The language in the Code Switch podcast, and in the Nielson data upon which it was based, suggested that this viewership pattern was either an important shift or contradicted existing perceptions. I couldn’t find any information about previous viewing patterns based on race, but did find reference to “pernicious and problematic stigmas attached to ‘black productions’—that they only appeal to black audiences and can’t be financially successful for studios” (Fusion, 2017).
So, the news in this story is that Black people aren’t the only people watching stories based on their experience. What is not commented on is that, with one exception, who watches these shows is still disproportionate with our demographics. Though we are currently 14% Black or Black and other, all but one of the shows listed in the Nielson report has 20% or higher Black viewership.

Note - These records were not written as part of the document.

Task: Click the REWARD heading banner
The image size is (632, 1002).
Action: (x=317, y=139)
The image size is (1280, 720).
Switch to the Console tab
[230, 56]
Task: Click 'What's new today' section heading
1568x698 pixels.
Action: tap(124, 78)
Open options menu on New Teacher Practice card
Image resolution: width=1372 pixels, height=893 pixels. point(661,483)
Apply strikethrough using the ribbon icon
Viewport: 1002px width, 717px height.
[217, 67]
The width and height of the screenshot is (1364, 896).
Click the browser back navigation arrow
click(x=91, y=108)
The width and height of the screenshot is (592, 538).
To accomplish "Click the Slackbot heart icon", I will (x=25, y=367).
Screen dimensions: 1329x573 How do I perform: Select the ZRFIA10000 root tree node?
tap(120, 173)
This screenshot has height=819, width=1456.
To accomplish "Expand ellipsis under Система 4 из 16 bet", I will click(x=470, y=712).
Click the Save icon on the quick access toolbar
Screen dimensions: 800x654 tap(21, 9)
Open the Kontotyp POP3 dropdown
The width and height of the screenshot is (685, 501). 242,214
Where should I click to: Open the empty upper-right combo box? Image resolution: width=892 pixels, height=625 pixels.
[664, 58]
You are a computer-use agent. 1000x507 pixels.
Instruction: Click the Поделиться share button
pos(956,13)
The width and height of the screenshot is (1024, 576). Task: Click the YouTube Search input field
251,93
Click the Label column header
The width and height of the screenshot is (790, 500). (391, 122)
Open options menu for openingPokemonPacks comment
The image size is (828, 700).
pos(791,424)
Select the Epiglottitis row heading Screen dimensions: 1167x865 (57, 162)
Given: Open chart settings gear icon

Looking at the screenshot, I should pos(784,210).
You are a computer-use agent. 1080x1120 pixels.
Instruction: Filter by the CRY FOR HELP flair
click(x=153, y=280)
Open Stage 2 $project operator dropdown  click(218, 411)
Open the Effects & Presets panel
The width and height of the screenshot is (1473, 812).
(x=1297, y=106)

Missing information keeps me from unpacking the story that is nagging at me from inside this report. First is lack of detail on the “non-Black” viewers. Whiteness, with its self-perpetuating illusion of being the “normal” state, has very different implications than other racial identities. Second, I want to know if these numbers are changing. Specifically, I want to know if more whites are finding ways to connect with narratives by and about people of color than before. (That hope I had in my first version of this piece? I’m still hoping to find evidence of a trend.) Third, I want to know if anyone ever wrote about “white productions” in light of possible stigma that they might not appeal to non-white audiences, or if Nielsen ever reported on racial patterns for “white themed” shows. (My strong expectation is that they have not.)
The things I do notice in the data are that (1) Only one show (This Is Us) is watched by a disproportionately low percentage of Black people, making me wonder why, and (2) the shows with higher non-Black viewership seem to stay in white comfort zones, being set in cultures we are familiar with (Black-ish, HTGAWM). I wonder if shows with higher Black viewership, such as Empire or Star, are more firmly rooted in Black culture without bothering to translate for outsiders, and I notice that the recent release of James Baldwin’s challenge to white America, I am Not Your Negro, did not play at the local multiplex.
I had hoped the story in this news was that non-Black people were beginning to recognize stories centered in the Black experience as their (our) stories as well—valuable because they are centered in experiences they (we) cannot understand directly. Intellectual integrity keeps me from drawing this conclusion from these data. In the meantime, I am glad that at least the people to whom these stories belong are beginning to control the process and profit from sharing them. I bet they’d rather have that than our approval.